|
|
Flüssigkeitsgefüllte Nickelbäge als Temperatur-Weg-Aktoren
In verschiedenen Bereichen der Feinwerk- oder Messtechnik führen Temperaturschwankungen zu mechanischen Abweichungen, die in der Regel nur durch Neukalibrierung ausgeglichen werden können. Die entstehende Abweichung ist direkt proportional zur Temperaturänderung, so dass eine gleichgeartete Bewegung zur Kompensation dieser Abweichungen benötigt wird. Eine einfache aber wirkungsvolle Lösung besteht in der Verwendung von speziellen SERVOMETER-Nickelbälgen als Temperatur-Messumformer. Dabei macht man sich die federähnlichen Eigenschaften von Metallbälgen zunutze. Die Baugruppe hat die Aufgabe, Temperaturänderungen in eine lineare Bewegung umzuwandeln. Im speziellen Anwendungsfall sollte die Auslenkung (bei einer hohen Wiederholgenauigkeit) 0,045 mm/K über einen Temperaturbereich von - 30° C bis + 50° C betragen.

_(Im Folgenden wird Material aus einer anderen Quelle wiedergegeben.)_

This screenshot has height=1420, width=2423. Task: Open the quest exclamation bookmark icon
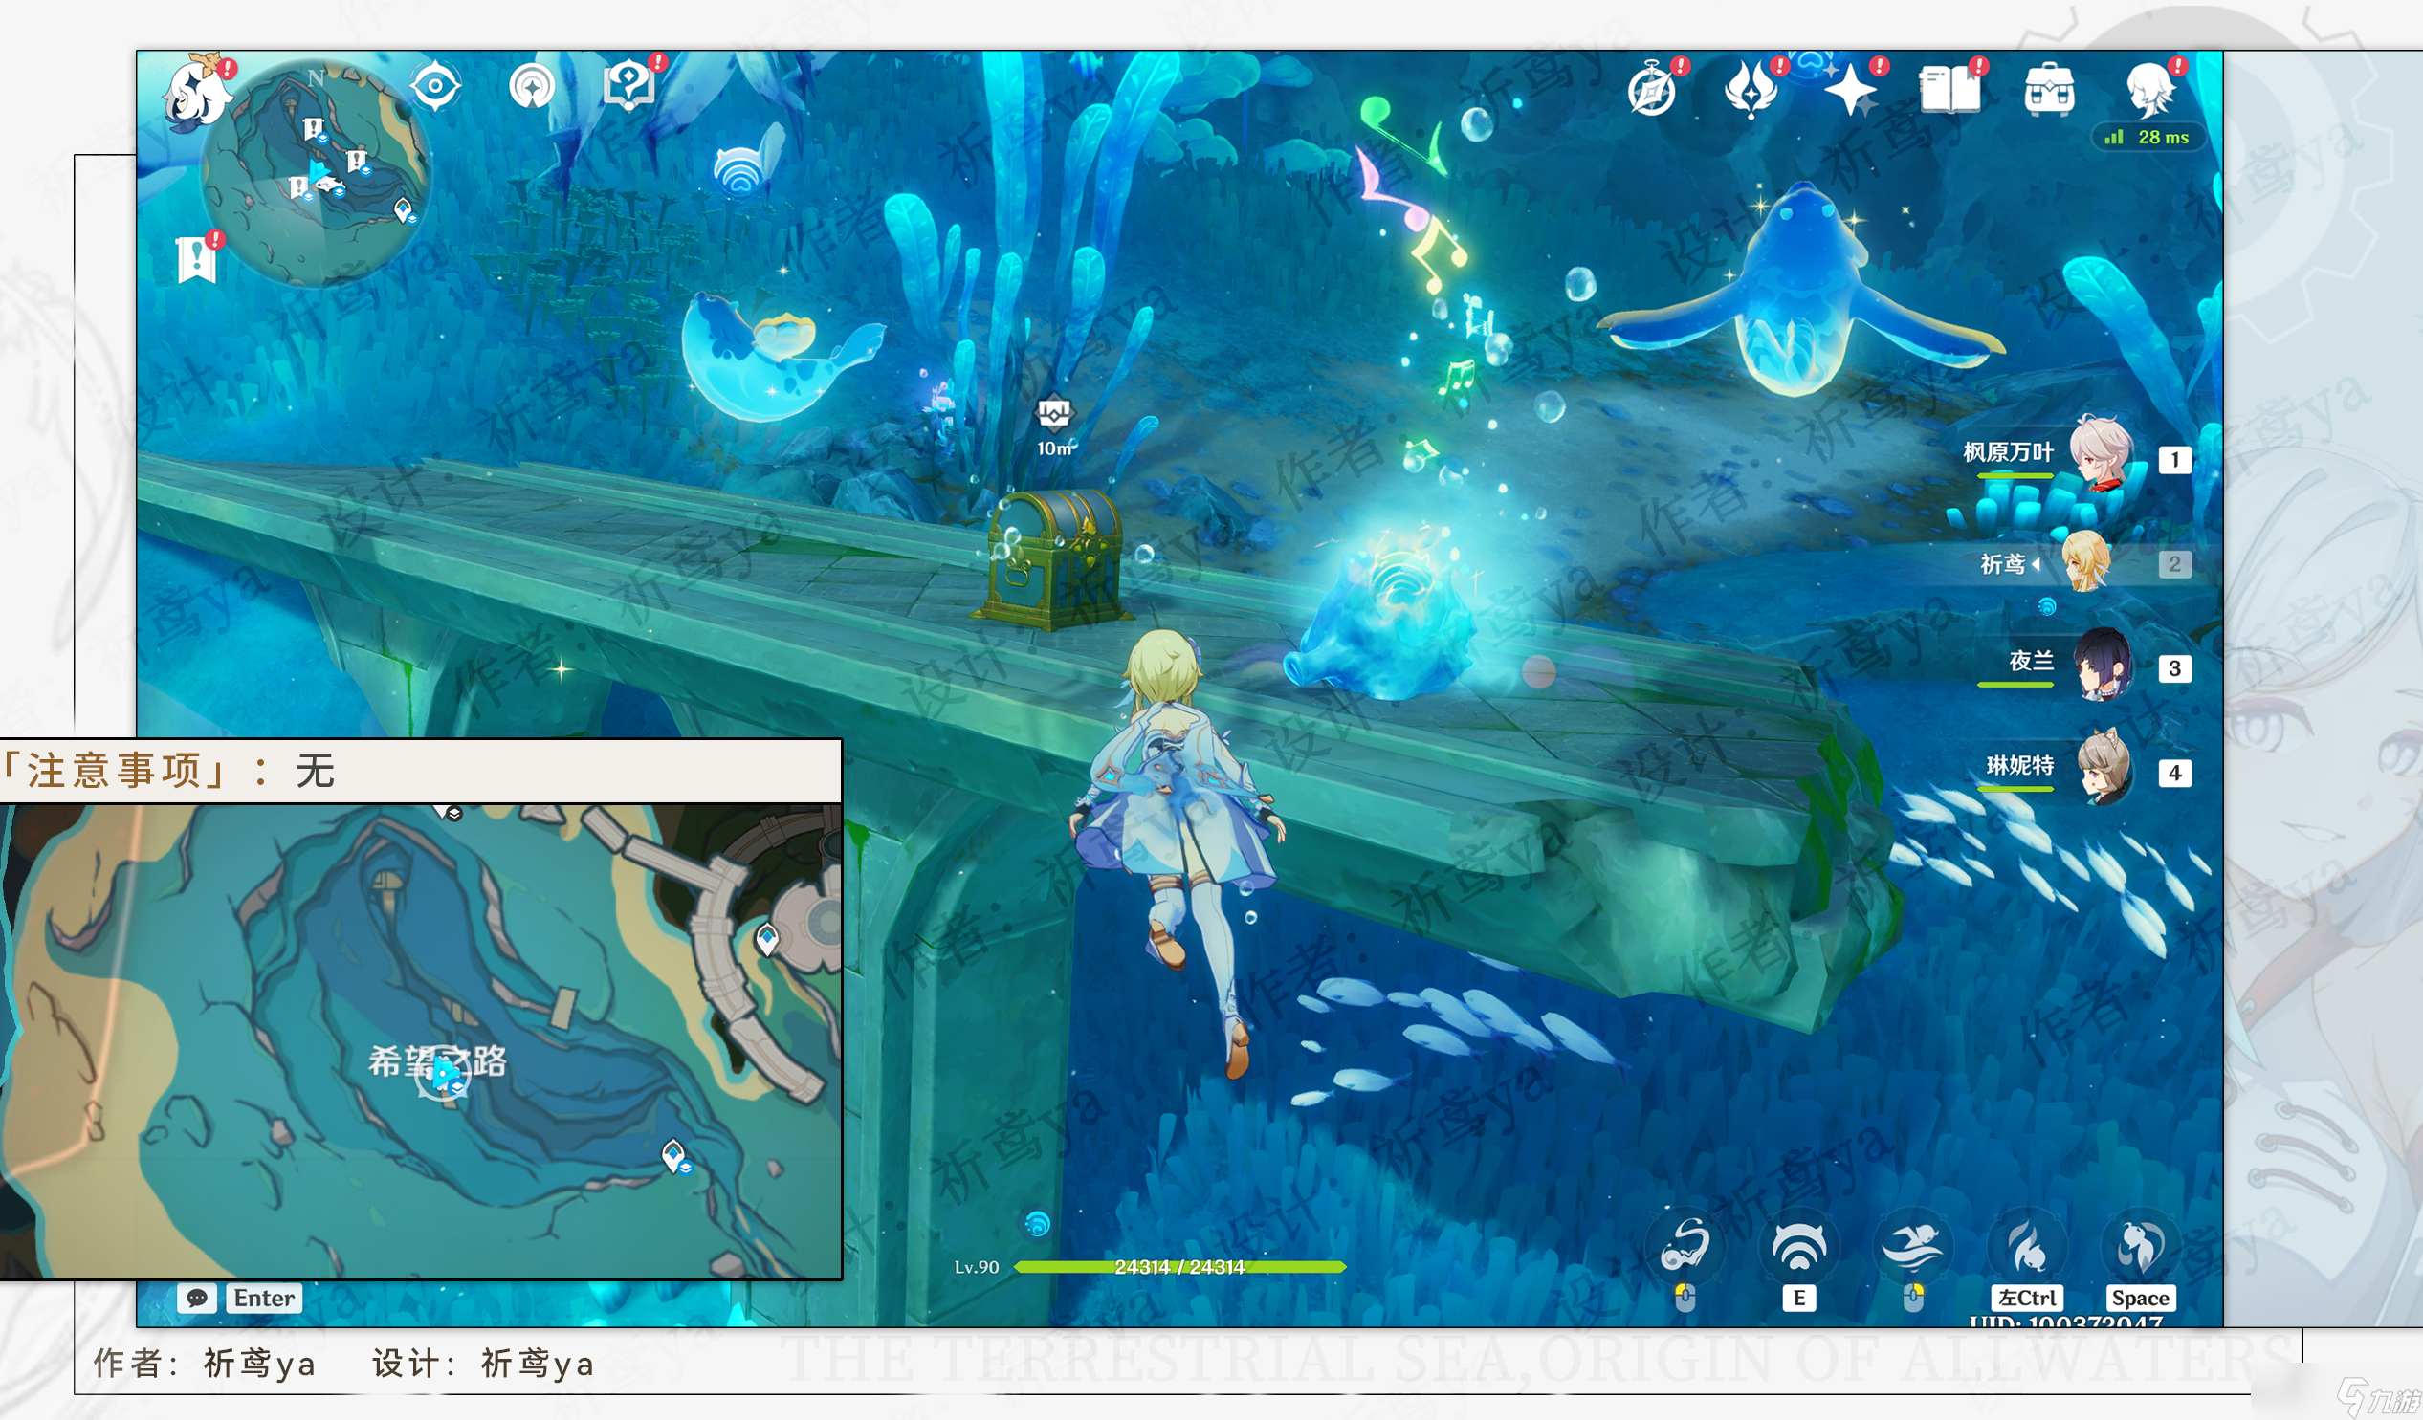[198, 257]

Bei der Entwicklung waren folgende Probleme zu lösen: 1) Der Balg musste so konstruiert werden, dass die Volumenänderung einer Flüssigkeit bei Temperaturänderung im geforderten Temperaturbereich eine lineare Bewegung bewirkt. 2) Das "Füllen" der Baugruppe musste bei Raumtemperatur geschehen. Um diese Probleme zu lösen, wurde bei SERVOMETER ein spezieller galvanisch abgeschiedener Nickelbalg entwickelt. Dabei wurde das Volumen auf die benötigte Bewegung abgestimmt. Um zu gewährleisten, dass der Balg auch tatsächlich die Expansion und Kontraktion der Flüssigkeit in eine proportionale Linearbewegung umwandelt, entschied man sich, die Inkompressibilität von Flüssigkeiten zu nutzen, und den Balg zu füllen. Die Balggeometrie wird so entworfen, dass der Balg im entspannten Zustand länger als bei der größten geforderten Ausdehnung ist. Im Anschluss daran wird der Balg in einem speziellen, geschützten Wärmebehandlungsverfahren auf eine Länge vorgespannt, die kürzer ist, als bei Minimaltemperatur. Danach werden die Enden des Balges mit Edelstahlkappen verschlossen. Abschließend wird der Balg auf die Länge, die der spezifischen Fülltemperatur entspricht, gestreckt, befüllt und anschließend verschlossen. Die Flüssigkeit steht damit unter ständigen leichten Druck. Die Baugruppe wird hauptsächlich in optischen Geräten zur Stabilisierung der Fokussierung, in mechanischen Messsystemen, sowie in der Luft- und Raumfahrttechnik eingesetzt.